My first book in the Historical Fiction Challenge is The Mesmerist by Barbara Ewing.

The Mesmerist

I am not sure where I obtained this book but it is second-hand as it has the price $7 on the inside cover, the price on the back of the book is $33.99.  I think I may have been given it by someone after they had read it.  I didn’t realise it was a historical fiction novel until I went looking on my bookshelves for a book to start me off on my Reading Challenge. ( On my shelves I have several books that I have yet to read.)

It is quite ironical that my first book is also a crime fiction novel, my favourite genre.  The book, set in the early nineteenth century, actually mentions the beginnings of the detective section of the London Police and mention is made of how the back of the department looks out onto Scotland Yard, this no doubt is how the department came to be known as Scotland Yard.

From the book jacket:

Early nineteenth century London sees the controversial rise of the practice of Mesmerism.  Miss Cordelia Preston, a beautiful, ageing, out-of-work actress, with disturbing secrets to hide, suddenly emerges a a Lady Phreno-Mesmerist.

In her candle-lit Bloomsbury basement she finds herself advising young women on marriage and inadvertently, on the matter that must, of course, never be mentioned – the wedding night.  Popular and rich, her success seems unstoppable. . . . 

But success is fragile when you have a past filled with secrets and loss.  On a wintry moonlit night a body is found in Bloomsbury Square: in a crowded coroner’s court, love, hate, murder and revenge are dissected and, suddenly, erupt into a volcanic scandal as Cordelia’s past explodes, bringing not only heartache but terror -and a cloaked figure who waits in the dark and shadowy London streets. 

I thoroughly enjoyed this book and they way the author has so carefully portrayed early nineteenth century London and the characters to be found there.

You can find a review from The Historical Novel Society here.

3 thoughts on “Mesmerism, mystery and murder

    • I have just finished an Anne Perry book, after you recommended her.

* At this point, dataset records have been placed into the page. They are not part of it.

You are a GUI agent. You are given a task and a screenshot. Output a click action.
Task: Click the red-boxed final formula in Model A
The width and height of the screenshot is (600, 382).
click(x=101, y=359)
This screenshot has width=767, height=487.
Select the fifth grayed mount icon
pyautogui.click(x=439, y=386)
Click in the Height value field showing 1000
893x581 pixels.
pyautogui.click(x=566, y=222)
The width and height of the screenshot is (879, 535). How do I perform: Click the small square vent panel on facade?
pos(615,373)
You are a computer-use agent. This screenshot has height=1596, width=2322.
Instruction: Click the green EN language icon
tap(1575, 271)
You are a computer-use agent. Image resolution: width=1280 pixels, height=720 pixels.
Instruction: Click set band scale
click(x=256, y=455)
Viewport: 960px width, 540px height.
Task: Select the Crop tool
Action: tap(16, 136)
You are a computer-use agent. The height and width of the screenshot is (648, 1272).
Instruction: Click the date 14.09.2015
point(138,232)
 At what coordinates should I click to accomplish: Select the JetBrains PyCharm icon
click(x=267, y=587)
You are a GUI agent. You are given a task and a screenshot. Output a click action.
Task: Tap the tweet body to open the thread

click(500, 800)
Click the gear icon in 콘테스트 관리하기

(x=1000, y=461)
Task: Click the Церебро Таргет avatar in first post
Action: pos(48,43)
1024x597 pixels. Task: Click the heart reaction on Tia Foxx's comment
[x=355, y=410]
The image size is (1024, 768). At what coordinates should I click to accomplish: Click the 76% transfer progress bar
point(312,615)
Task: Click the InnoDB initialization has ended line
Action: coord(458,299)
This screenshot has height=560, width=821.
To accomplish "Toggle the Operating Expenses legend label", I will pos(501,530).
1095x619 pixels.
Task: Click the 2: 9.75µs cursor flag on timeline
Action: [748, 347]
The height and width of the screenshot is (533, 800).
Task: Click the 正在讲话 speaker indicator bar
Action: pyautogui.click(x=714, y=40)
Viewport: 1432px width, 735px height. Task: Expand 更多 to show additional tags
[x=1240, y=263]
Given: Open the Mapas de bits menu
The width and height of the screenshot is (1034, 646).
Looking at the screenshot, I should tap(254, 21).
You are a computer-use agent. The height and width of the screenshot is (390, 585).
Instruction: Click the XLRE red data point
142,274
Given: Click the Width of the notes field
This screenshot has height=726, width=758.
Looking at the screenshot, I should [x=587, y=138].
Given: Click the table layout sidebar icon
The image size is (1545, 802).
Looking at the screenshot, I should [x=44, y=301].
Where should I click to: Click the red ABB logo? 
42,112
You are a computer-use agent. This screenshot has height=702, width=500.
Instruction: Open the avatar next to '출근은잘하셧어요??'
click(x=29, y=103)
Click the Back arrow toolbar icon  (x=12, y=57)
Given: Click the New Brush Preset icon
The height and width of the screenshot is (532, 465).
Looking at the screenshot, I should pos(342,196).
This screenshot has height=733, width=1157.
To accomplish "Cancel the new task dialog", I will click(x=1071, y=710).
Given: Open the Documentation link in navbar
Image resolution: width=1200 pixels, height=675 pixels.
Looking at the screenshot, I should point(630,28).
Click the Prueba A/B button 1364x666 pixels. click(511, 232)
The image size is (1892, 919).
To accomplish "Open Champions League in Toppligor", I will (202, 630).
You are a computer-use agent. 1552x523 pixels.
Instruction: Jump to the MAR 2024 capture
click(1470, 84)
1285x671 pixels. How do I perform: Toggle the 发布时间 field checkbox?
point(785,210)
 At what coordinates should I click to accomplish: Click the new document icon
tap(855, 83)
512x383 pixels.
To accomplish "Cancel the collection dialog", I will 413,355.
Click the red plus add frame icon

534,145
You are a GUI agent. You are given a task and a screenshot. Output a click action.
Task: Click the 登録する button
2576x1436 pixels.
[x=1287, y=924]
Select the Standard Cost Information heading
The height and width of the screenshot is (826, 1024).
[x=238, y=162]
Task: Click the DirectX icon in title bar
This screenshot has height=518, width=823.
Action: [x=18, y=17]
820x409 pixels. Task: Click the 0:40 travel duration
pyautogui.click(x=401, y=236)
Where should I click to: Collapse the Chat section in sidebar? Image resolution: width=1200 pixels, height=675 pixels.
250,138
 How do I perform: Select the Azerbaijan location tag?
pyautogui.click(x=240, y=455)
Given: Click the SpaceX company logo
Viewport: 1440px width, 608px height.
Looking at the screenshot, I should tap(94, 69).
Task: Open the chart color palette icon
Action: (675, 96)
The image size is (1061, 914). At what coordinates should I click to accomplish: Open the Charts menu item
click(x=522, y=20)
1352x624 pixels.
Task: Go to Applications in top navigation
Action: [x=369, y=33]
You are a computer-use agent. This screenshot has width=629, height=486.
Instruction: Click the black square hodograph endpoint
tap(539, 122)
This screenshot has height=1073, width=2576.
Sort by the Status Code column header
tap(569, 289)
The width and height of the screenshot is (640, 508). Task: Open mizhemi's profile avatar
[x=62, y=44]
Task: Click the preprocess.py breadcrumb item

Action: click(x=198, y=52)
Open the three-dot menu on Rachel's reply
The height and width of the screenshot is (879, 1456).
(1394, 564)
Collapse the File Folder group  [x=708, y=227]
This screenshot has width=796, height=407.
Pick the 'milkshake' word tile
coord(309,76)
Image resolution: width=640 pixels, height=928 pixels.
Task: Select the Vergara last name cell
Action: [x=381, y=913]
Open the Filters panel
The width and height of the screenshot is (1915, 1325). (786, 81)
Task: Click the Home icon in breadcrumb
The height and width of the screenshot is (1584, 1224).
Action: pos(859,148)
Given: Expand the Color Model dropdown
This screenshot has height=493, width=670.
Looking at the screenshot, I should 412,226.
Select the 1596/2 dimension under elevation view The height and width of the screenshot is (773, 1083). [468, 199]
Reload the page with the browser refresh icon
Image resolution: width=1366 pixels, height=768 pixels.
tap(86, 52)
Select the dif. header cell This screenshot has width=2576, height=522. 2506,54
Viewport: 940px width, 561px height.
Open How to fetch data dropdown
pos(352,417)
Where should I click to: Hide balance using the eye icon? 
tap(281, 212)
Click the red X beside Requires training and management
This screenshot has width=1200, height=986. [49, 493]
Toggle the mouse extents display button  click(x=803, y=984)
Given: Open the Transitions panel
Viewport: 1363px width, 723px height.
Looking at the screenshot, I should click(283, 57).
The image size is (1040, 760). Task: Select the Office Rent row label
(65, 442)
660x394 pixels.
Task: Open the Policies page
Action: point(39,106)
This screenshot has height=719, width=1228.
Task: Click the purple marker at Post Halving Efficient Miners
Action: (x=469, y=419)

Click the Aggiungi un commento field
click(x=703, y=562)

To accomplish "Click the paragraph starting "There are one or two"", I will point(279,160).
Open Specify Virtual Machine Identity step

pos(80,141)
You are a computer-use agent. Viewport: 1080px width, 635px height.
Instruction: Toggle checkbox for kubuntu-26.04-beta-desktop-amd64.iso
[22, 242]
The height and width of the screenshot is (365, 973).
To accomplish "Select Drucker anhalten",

The book I read was Death in the Devil’s Acre and it had several similarities to The Mesmerist. I really enjoyed the book and read it very quickly.

      • I’m delighted to hear it! I think she’s an excellent writer and I believe I’ve read the book you mention, although it was a while ago. I did wonder, after reading your review of this one, if it might be along Anne Perry lines. That makes me all the more keen to seek it out, thank you.